The plant, being built by CB&I AREVA MOX Services, would get a $220 million appropriation if President Donald Trump signs the so-called minibus spending bill.
The 2019 appropriation would be about a 30 percent cut from the 2018 budget of $325 million. House appropriators, friendlier to the project than their Senate counterparts, proposed $325 million again this year, but the Senate would not budge from its position that it is time to cancel the delayed, over-budget plutonium conversion plant.

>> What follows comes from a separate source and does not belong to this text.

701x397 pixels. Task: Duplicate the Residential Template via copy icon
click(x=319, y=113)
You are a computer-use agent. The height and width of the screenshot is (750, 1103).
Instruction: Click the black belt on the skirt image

The silver lining for MFFF backers, if there is one, is that the latest budget specifies that the $220 million available for 2019 is specifically to continue construction. In addition, the 2019 National Defense Authorization Act that became law this summer ordered DOE’s semiautonomous National Nuclear Security Administration (NNSA) to fund MFFF construction not only with future appropriations, but with any funding “otherwise made available.”
That could include carry-over funding: unspent sums of appropriations for the project from prior years. How much carry-over funding remains is unclear. Neither the NNSA nor the office of Sen. Lindsey Graham (R-S.C.), a usually influential MFFF defender, would quantify the total amount of funding available for MFFF construction in the fiscal year that begins Oct. 1.
“The carry over and the FY 2019 budget submission is sufficient to cover outstanding project liabilities and execute the work expected to be approved in the final appropriations bill,” an NNSA spokesperson wrote in an email Wednesday.
South Carolina has sued the NNSA in federal court to block cancellation of the project. The state won a temporary injunction in U.S. District Court in June to prevent cancellation at least until the end of the 2018 fiscal year or so. On Sept. 27, a federal appeals judge is set to hear oral arguments for and against lifting the lower court’s injunction.
In the meantime, the NNSA’s official plan is still to cancel the plant’s plutonium disposal mission and turn the facility into a factory for fissile nuclear-weapon cores called plutonium pits. The MFFF was designed to turn 34 metric tons of surplus weapon-usable plutonium into commercial reactor fuel, under an arms-control pact with Russia that was finalized in 2010 after a decade of negotiations.
The NNSA is on the hook, per the 2018 Nuclear Posture Review, to supply the Department of Defense with at least 80 plutonium pits a year by 2030. The agency wants to make 30 of those annually at the Los Alamos National Laboratory in New Mexico, which is scheduled to start producing pits in 2026 and ramp up to 30 annually by 2030. By the same year, according to the NNSA’s mostly unfunded strategy to convert the MFFF into a pit plant, the South Carolina facility would be producing the other 50 pits a year needed to meet the Pentagon’s requirements.
Meanwhile, the 2019 defense authorization act gives Secretary of Energy Rick Perry the ability to cancel MFFF construction, if he certifies the alternative plutonium disposal method, dilute and dispose, is cheaper.The 2018 National Defense Authorization Act contained the same authority, and Perry exercised it in May. Despite that, Congress again ordered the DOE branch to keep building the facility, but again kept the door open for Perry to cancel it.
The MFFF was supposed to be completed by 2016 and cost about $5 billion. MOX Services now estimates it could be done by 2029 for about $10 billion. The Energy Department says MFFF will take until 2048 to build and cost around $17 billion.